Which is to say, the biol­o­gy teach­er­s’s orig­i­nal state­ment went beyond what is sci­en­tif­i­cal­ly prov­able or dis­prov­able. Sci­en­tists should stick to describ­ing what hap­pens and how it hap­pens, in the way most con­sis­tent with the avail­able evi­dence, and leave alone any­thing that smacks of ulti­mate causal­i­ty or purpose.

By the same token, pro­po­nents of Intel­li­gent Design and oth­er non-empir­i­cal accounts of cre­ation should stay the heck out of the sci­ence cur­ricu­lum. Such mat­ters, pro and con, belong in the province of phi­los­o­phy and the­ol­o­gy, not biology.

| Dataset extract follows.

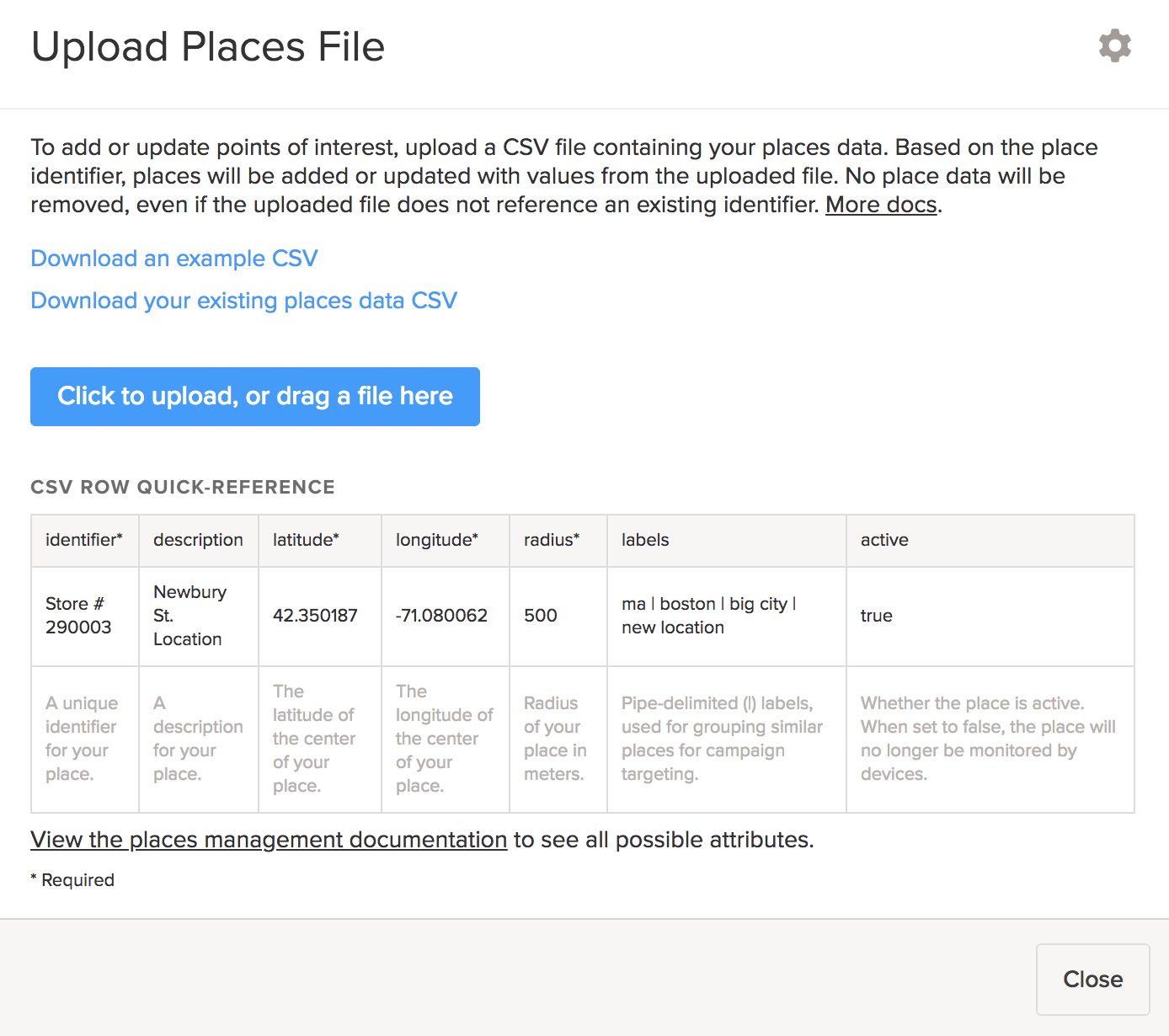The height and width of the screenshot is (1036, 1169).
Task: Click the true value in active column
Action: [x=876, y=616]
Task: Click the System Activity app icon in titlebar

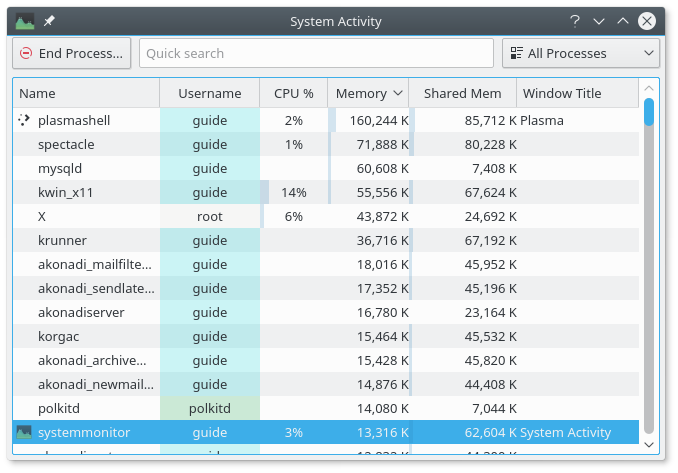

But obvi­ous­ly, we have not heard the end of the thou­sand mon­keys. They have been clat­ter­ing at their type­writ­ers at least since Dar­win’s time, and they are not about to go away.

In the mean­time, I for one choose to believe that if I had super­vi­sion of a thou­sand mon­keys, not for a thou­sand years, but, say, a mil­lion gen­er­a­tions, a suf­fi­cient sup­ply of bananas, a durable boot, and the right to decide which mon­keys get time off for pro­cre­ation, soon­er or lat­er I would wit­ness a crea­ture who sat at its machine and thought­ful­ly typed: “Arise, fair sun, and kill the envi­ous moon, who is already sick and pale with grief that thou her maid art far more fair than she.”